**YOUR OBJECTIVE**
Would you restate, word for word, only the lines starting at the one with "You are a computer-use" and ending with the final line of the entries below? Pictures stay out.

**SOURCE RECORDS**
+--

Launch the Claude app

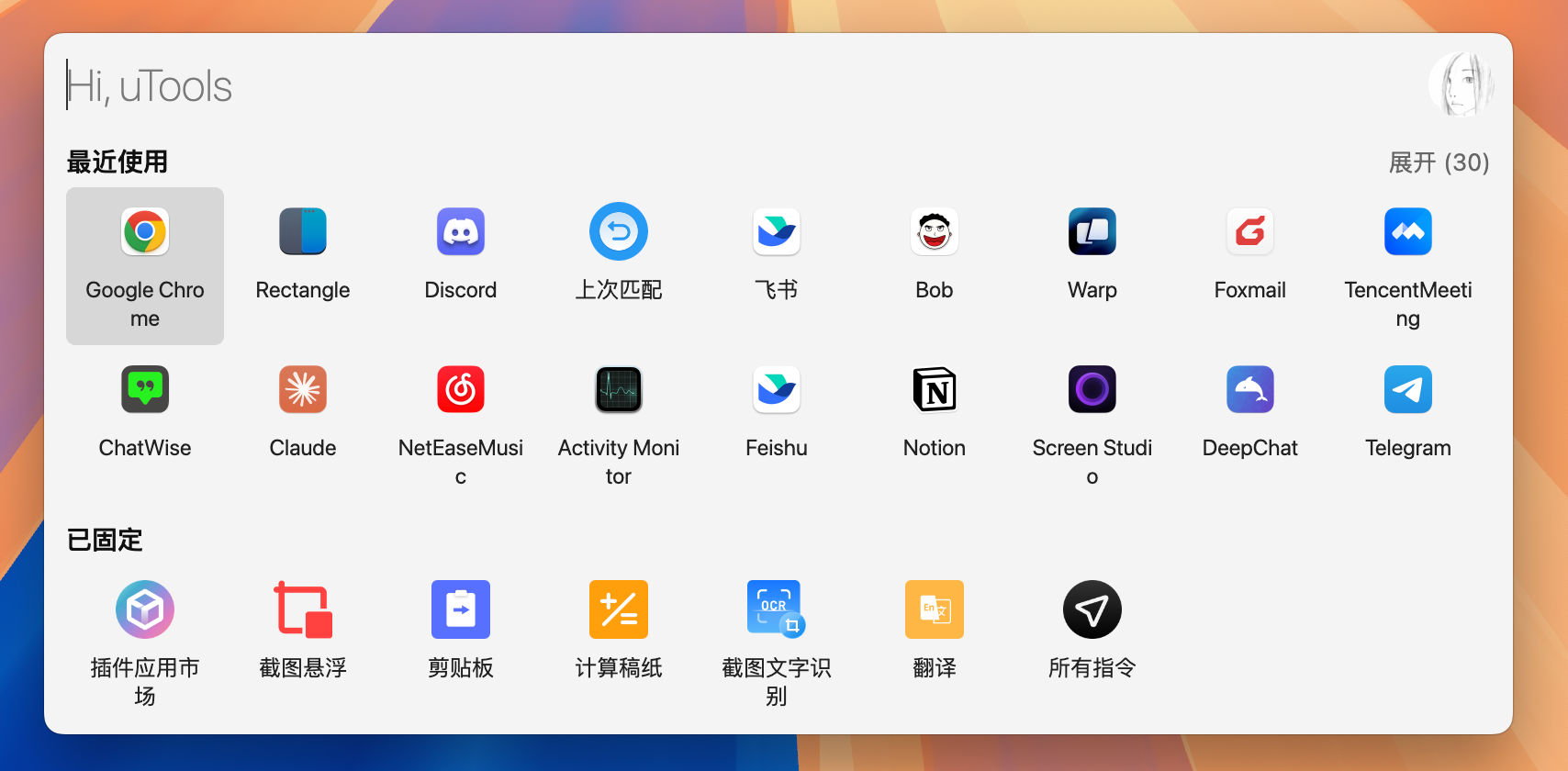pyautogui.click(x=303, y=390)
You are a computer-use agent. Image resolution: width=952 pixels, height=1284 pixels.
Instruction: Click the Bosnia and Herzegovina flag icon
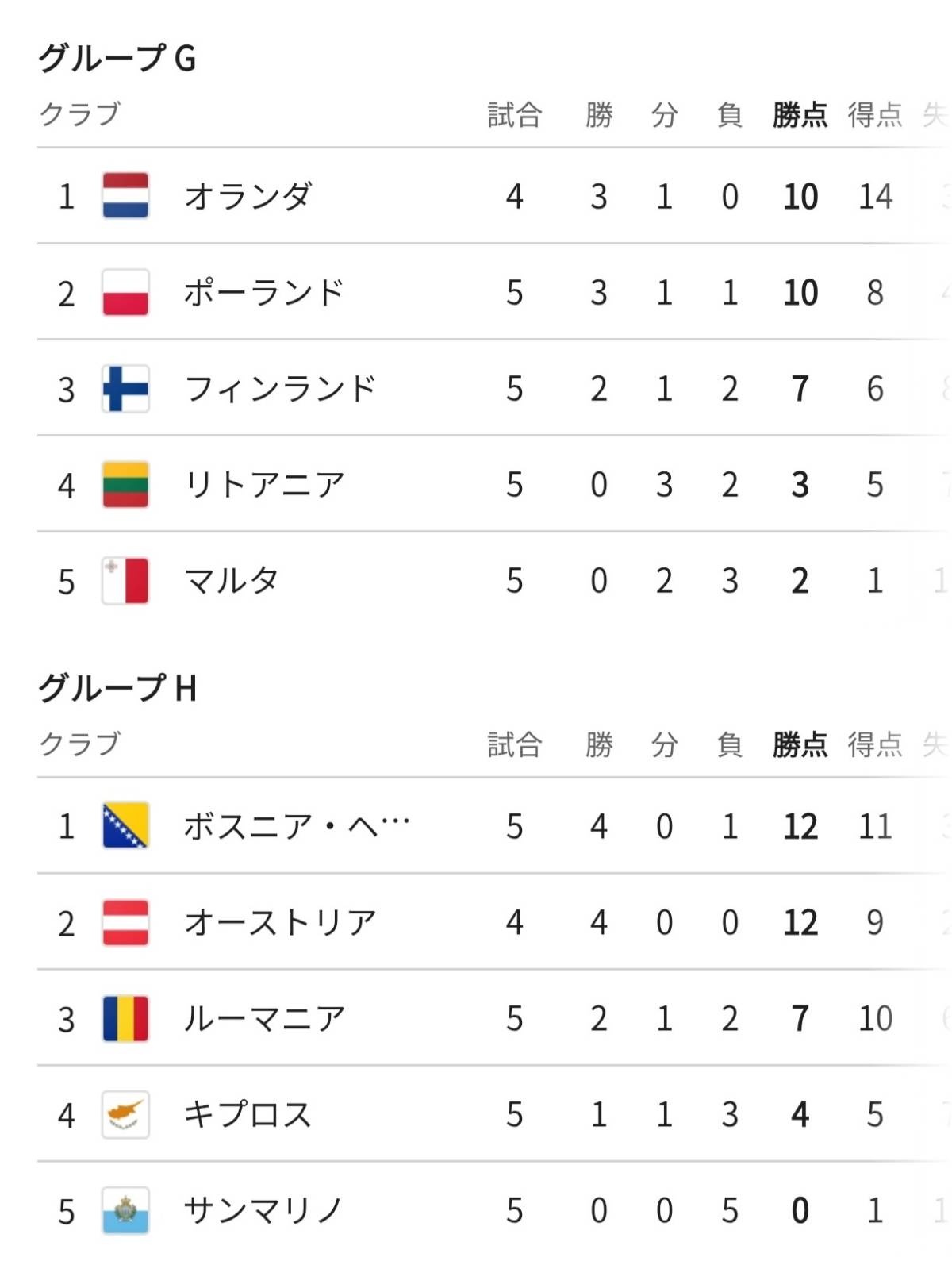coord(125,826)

+--

**SOLUTION BELOW**
You are a computer-use agent. Image resolution: width=952 pixels, height=1284 pixels.
Instruction: Click the Bosnia and Herzegovina flag icon
coord(125,826)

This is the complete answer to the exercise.